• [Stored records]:
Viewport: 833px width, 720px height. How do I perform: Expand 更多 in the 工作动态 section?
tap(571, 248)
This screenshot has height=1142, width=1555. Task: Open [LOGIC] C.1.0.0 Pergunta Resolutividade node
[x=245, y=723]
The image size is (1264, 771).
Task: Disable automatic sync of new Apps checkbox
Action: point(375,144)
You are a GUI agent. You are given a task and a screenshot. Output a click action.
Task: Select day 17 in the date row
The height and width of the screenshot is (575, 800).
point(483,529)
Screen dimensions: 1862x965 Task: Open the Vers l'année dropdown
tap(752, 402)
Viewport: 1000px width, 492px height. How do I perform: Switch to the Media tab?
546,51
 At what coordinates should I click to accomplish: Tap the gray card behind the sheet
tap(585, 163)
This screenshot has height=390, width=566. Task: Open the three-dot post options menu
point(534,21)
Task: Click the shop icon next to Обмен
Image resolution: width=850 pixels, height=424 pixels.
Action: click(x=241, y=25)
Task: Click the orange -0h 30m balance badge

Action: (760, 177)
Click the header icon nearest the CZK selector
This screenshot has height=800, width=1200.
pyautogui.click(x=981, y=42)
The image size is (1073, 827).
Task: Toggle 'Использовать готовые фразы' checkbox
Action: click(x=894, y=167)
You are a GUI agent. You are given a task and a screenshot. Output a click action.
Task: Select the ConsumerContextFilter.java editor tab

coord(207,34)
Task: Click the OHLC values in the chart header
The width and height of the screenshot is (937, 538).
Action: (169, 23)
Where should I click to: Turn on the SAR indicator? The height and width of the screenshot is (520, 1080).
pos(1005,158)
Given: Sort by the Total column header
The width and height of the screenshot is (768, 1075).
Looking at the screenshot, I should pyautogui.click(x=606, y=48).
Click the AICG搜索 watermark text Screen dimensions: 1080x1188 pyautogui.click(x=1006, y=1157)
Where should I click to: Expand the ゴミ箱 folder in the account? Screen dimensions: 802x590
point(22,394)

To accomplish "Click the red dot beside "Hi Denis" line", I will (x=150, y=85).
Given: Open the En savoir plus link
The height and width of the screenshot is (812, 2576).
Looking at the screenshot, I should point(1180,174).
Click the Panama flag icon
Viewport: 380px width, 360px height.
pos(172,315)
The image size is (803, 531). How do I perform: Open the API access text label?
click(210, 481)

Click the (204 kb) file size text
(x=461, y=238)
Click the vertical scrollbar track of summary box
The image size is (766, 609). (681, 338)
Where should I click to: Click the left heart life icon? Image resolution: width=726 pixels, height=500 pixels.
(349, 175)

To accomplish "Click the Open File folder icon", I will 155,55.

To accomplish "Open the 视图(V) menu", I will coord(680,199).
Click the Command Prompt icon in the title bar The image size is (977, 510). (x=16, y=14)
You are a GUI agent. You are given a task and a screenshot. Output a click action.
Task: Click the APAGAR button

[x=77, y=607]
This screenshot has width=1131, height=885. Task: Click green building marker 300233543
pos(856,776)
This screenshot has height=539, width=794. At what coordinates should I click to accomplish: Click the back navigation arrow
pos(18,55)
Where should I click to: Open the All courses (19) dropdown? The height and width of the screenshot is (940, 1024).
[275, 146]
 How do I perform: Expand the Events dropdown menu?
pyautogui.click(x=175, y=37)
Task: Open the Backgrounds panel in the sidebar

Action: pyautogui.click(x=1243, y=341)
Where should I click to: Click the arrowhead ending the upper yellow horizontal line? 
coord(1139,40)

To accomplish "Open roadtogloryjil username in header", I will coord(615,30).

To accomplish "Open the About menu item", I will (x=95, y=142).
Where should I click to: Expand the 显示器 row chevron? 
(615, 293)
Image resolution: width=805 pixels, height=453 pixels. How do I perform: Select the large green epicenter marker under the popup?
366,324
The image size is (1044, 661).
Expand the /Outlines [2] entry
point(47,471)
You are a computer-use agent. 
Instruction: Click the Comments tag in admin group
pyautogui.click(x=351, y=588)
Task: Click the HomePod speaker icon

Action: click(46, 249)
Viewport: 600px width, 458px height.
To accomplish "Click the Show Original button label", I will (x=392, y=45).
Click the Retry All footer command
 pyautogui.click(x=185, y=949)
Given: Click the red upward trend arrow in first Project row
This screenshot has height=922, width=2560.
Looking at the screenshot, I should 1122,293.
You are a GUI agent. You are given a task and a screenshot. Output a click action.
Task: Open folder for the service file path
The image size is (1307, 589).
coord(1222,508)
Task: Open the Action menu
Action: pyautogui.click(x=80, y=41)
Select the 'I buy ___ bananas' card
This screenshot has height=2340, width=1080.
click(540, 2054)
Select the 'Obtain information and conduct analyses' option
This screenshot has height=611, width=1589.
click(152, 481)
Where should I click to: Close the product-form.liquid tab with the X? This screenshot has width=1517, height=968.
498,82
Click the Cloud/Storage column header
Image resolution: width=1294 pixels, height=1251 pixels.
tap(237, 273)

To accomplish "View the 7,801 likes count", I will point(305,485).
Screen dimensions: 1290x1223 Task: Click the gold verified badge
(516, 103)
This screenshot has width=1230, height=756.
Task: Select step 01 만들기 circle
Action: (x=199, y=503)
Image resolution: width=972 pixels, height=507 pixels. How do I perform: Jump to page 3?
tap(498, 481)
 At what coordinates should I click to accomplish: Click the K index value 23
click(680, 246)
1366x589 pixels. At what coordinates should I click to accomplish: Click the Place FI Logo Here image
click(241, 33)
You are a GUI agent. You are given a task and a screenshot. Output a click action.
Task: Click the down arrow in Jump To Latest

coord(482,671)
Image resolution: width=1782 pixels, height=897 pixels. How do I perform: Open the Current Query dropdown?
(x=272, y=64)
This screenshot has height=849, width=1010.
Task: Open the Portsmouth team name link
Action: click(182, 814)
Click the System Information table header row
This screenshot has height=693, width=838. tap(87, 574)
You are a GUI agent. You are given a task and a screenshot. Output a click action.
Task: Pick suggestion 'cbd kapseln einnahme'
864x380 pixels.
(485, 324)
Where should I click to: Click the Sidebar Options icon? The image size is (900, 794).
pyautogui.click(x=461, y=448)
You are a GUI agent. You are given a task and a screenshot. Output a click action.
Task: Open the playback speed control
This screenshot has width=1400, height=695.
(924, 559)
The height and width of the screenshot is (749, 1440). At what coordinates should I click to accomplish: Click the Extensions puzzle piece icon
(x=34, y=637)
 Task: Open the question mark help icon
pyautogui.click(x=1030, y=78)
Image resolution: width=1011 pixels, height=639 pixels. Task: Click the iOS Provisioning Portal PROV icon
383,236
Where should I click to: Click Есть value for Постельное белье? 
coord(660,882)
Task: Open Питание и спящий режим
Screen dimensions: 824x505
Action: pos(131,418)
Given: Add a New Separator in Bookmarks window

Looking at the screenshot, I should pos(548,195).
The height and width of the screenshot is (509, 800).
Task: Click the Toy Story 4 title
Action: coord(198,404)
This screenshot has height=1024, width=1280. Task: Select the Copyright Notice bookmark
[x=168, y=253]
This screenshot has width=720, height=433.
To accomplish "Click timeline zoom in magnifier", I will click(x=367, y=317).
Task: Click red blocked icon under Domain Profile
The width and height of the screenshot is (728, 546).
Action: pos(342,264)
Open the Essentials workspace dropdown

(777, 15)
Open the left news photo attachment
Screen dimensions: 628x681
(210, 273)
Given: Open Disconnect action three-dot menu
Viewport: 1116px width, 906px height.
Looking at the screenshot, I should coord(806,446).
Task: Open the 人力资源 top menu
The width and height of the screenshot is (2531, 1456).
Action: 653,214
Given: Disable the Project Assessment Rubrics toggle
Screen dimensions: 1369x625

• [WORK TASK]:
Copy every record above exactly as it is.

• [SOLUTION TO THIS EXERCISE]:
Viewport: 833px width, 720px height. How do I perform: Expand 更多 in the 工作动态 section?
tap(571, 248)
This screenshot has height=1142, width=1555. Task: Open [LOGIC] C.1.0.0 Pergunta Resolutividade node
[x=245, y=723]
The image size is (1264, 771).
Task: Disable automatic sync of new Apps checkbox
Action: point(375,144)
You are a GUI agent. You are given a task and a screenshot. Output a click action.
Task: Select day 17 in the date row
The height and width of the screenshot is (575, 800).
point(483,529)
Screen dimensions: 1862x965 Task: Open the Vers l'année dropdown
tap(752, 402)
Viewport: 1000px width, 492px height. How do I perform: Switch to the Media tab?
546,51
 At what coordinates should I click to accomplish: Tap the gray card behind the sheet
tap(585, 163)
This screenshot has height=390, width=566. Task: Open the three-dot post options menu
point(534,21)
Task: Click the shop icon next to Обмен
Image resolution: width=850 pixels, height=424 pixels.
Action: click(x=241, y=25)
Task: Click the orange -0h 30m balance badge

Action: (760, 177)
Click the header icon nearest the CZK selector
This screenshot has height=800, width=1200.
pyautogui.click(x=981, y=42)
The image size is (1073, 827).
Task: Toggle 'Использовать готовые фразы' checkbox
Action: click(x=894, y=167)
You are a GUI agent. You are given a task and a screenshot. Output a click action.
Task: Select the ConsumerContextFilter.java editor tab

coord(207,34)
Task: Click the OHLC values in the chart header
The width and height of the screenshot is (937, 538).
Action: (169, 23)
Where should I click to: Turn on the SAR indicator? The height and width of the screenshot is (520, 1080).
pos(1005,158)
Given: Sort by the Total column header
The width and height of the screenshot is (768, 1075).
Looking at the screenshot, I should pyautogui.click(x=606, y=48).
Click the AICG搜索 watermark text Screen dimensions: 1080x1188 pyautogui.click(x=1006, y=1157)
Where should I click to: Expand the ゴミ箱 folder in the account? Screen dimensions: 802x590
point(22,394)

To accomplish "Click the red dot beside "Hi Denis" line", I will (x=150, y=85).
Given: Open the En savoir plus link
The height and width of the screenshot is (812, 2576).
Looking at the screenshot, I should point(1180,174).
Click the Panama flag icon
Viewport: 380px width, 360px height.
pos(172,315)
The image size is (803, 531). How do I perform: Open the API access text label?
click(210, 481)

Click the (204 kb) file size text
(x=461, y=238)
Click the vertical scrollbar track of summary box
The image size is (766, 609). (681, 338)
Where should I click to: Click the left heart life icon? Image resolution: width=726 pixels, height=500 pixels.
(349, 175)

To accomplish "Click the Open File folder icon", I will 155,55.

To accomplish "Open the 视图(V) menu", I will coord(680,199).
Click the Command Prompt icon in the title bar The image size is (977, 510). (x=16, y=14)
You are a GUI agent. You are given a task and a screenshot. Output a click action.
Task: Click the APAGAR button

[x=77, y=607]
This screenshot has width=1131, height=885. Task: Click green building marker 300233543
pos(856,776)
This screenshot has height=539, width=794. At what coordinates should I click to accomplish: Click the back navigation arrow
pos(18,55)
Where should I click to: Open the All courses (19) dropdown? The height and width of the screenshot is (940, 1024).
[275, 146]
 How do I perform: Expand the Events dropdown menu?
pyautogui.click(x=175, y=37)
Task: Open the Backgrounds panel in the sidebar

Action: pyautogui.click(x=1243, y=341)
Where should I click to: Click the arrowhead ending the upper yellow horizontal line? 
coord(1139,40)

To accomplish "Open roadtogloryjil username in header", I will coord(615,30).

To accomplish "Open the About menu item", I will (x=95, y=142).
Where should I click to: Expand the 显示器 row chevron? 
(615, 293)
Image resolution: width=805 pixels, height=453 pixels. How do I perform: Select the large green epicenter marker under the popup?
366,324
The image size is (1044, 661).
Expand the /Outlines [2] entry
point(47,471)
You are a computer-use agent. 
Instruction: Click the Comments tag in admin group
pyautogui.click(x=351, y=588)
Task: Click the HomePod speaker icon

Action: click(46, 249)
Viewport: 600px width, 458px height.
To accomplish "Click the Show Original button label", I will (x=392, y=45).
Click the Retry All footer command
 pyautogui.click(x=185, y=949)
Given: Click the red upward trend arrow in first Project row
This screenshot has height=922, width=2560.
Looking at the screenshot, I should 1122,293.
You are a GUI agent. You are given a task and a screenshot. Output a click action.
Task: Open folder for the service file path
The image size is (1307, 589).
coord(1222,508)
Task: Open the Action menu
Action: pyautogui.click(x=80, y=41)
Select the 'I buy ___ bananas' card
This screenshot has height=2340, width=1080.
click(540, 2054)
Select the 'Obtain information and conduct analyses' option
This screenshot has height=611, width=1589.
click(152, 481)
Where should I click to: Close the product-form.liquid tab with the X? This screenshot has width=1517, height=968.
498,82
Click the Cloud/Storage column header
Image resolution: width=1294 pixels, height=1251 pixels.
tap(237, 273)

To accomplish "View the 7,801 likes count", I will point(305,485).
Screen dimensions: 1290x1223 Task: Click the gold verified badge
(516, 103)
This screenshot has width=1230, height=756.
Task: Select step 01 만들기 circle
Action: (x=199, y=503)
Image resolution: width=972 pixels, height=507 pixels. How do I perform: Jump to page 3?
tap(498, 481)
 At what coordinates should I click to accomplish: Click the K index value 23
click(680, 246)
1366x589 pixels. At what coordinates should I click to accomplish: Click the Place FI Logo Here image
click(241, 33)
You are a GUI agent. You are given a task and a screenshot. Output a click action.
Task: Click the down arrow in Jump To Latest

coord(482,671)
Image resolution: width=1782 pixels, height=897 pixels. How do I perform: Open the Current Query dropdown?
(x=272, y=64)
This screenshot has height=849, width=1010.
Task: Open the Portsmouth team name link
Action: click(182, 814)
Click the System Information table header row
This screenshot has height=693, width=838. tap(87, 574)
You are a GUI agent. You are given a task and a screenshot. Output a click action.
Task: Pick suggestion 'cbd kapseln einnahme'
864x380 pixels.
(485, 324)
Where should I click to: Click the Sidebar Options icon? The image size is (900, 794).
pyautogui.click(x=461, y=448)
You are a GUI agent. You are given a task and a screenshot. Output a click action.
Task: Open the playback speed control
This screenshot has width=1400, height=695.
(924, 559)
The height and width of the screenshot is (749, 1440). At what coordinates should I click to accomplish: Click the Extensions puzzle piece icon
(x=34, y=637)
 Task: Open the question mark help icon
pyautogui.click(x=1030, y=78)
Image resolution: width=1011 pixels, height=639 pixels. Task: Click the iOS Provisioning Portal PROV icon
383,236
Where should I click to: Click Есть value for Постельное белье? 
coord(660,882)
Task: Open Питание и спящий режим
Screen dimensions: 824x505
Action: pos(131,418)
Given: Add a New Separator in Bookmarks window

Looking at the screenshot, I should pos(548,195).
The height and width of the screenshot is (509, 800).
Task: Click the Toy Story 4 title
Action: coord(198,404)
This screenshot has height=1024, width=1280. Task: Select the Copyright Notice bookmark
[x=168, y=253]
This screenshot has width=720, height=433.
To accomplish "Click timeline zoom in magnifier", I will click(x=367, y=317).
Task: Click red blocked icon under Domain Profile
The width and height of the screenshot is (728, 546).
Action: pos(342,264)
Open the Essentials workspace dropdown

(777, 15)
Open the left news photo attachment
Screen dimensions: 628x681
(210, 273)
Given: Open Disconnect action three-dot menu
Viewport: 1116px width, 906px height.
Looking at the screenshot, I should coord(806,446).
Task: Open the 人力资源 top menu
The width and height of the screenshot is (2531, 1456).
Action: 653,214
Given: Disable the Project Assessment Rubrics toggle
Screen dimensions: 1369x625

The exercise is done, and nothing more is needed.